- WORK ITEM -
Check every line below for the word "agent" and copy the ones that have it.

- EXTRACTED INFORMATION -
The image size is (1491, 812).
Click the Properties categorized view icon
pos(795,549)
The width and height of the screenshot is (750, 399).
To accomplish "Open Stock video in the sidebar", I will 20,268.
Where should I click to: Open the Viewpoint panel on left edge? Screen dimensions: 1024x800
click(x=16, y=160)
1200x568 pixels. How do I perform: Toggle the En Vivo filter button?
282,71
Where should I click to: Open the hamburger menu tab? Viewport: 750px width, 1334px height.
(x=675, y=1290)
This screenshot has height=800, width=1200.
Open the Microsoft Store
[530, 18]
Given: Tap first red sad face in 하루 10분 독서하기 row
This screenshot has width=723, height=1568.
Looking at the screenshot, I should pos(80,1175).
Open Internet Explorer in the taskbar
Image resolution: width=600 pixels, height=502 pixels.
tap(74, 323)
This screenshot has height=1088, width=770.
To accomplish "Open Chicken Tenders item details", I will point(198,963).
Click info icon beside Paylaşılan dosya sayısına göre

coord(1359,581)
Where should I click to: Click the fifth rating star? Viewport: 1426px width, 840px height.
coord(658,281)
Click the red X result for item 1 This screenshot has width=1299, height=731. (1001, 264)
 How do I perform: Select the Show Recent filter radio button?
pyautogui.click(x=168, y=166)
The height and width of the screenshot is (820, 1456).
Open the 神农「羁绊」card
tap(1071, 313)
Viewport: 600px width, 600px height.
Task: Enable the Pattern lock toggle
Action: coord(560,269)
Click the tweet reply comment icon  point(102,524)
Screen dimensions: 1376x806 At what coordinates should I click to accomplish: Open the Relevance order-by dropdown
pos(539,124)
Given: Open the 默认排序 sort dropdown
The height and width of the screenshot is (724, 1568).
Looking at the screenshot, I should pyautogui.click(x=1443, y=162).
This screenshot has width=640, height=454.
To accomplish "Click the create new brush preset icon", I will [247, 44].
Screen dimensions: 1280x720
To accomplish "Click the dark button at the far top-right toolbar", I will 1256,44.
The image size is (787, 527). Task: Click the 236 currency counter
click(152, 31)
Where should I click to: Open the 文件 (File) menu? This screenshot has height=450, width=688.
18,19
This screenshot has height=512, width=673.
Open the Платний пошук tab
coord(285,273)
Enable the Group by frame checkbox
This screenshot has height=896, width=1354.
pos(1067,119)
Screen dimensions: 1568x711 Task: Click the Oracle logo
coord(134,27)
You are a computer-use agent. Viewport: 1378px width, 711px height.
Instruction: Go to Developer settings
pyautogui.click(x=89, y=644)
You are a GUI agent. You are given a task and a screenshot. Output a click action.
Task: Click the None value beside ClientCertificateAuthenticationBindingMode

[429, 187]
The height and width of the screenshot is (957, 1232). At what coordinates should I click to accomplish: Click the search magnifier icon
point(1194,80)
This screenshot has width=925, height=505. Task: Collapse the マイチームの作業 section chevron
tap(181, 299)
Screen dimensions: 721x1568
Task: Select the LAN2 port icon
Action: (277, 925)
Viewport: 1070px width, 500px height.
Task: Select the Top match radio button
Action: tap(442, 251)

- RESULT BELOW -
You are a computer-use agent. Viewport: 1378px width, 711px height.
You are a GUI agent. You are given a task and a screenshot. Output a click action.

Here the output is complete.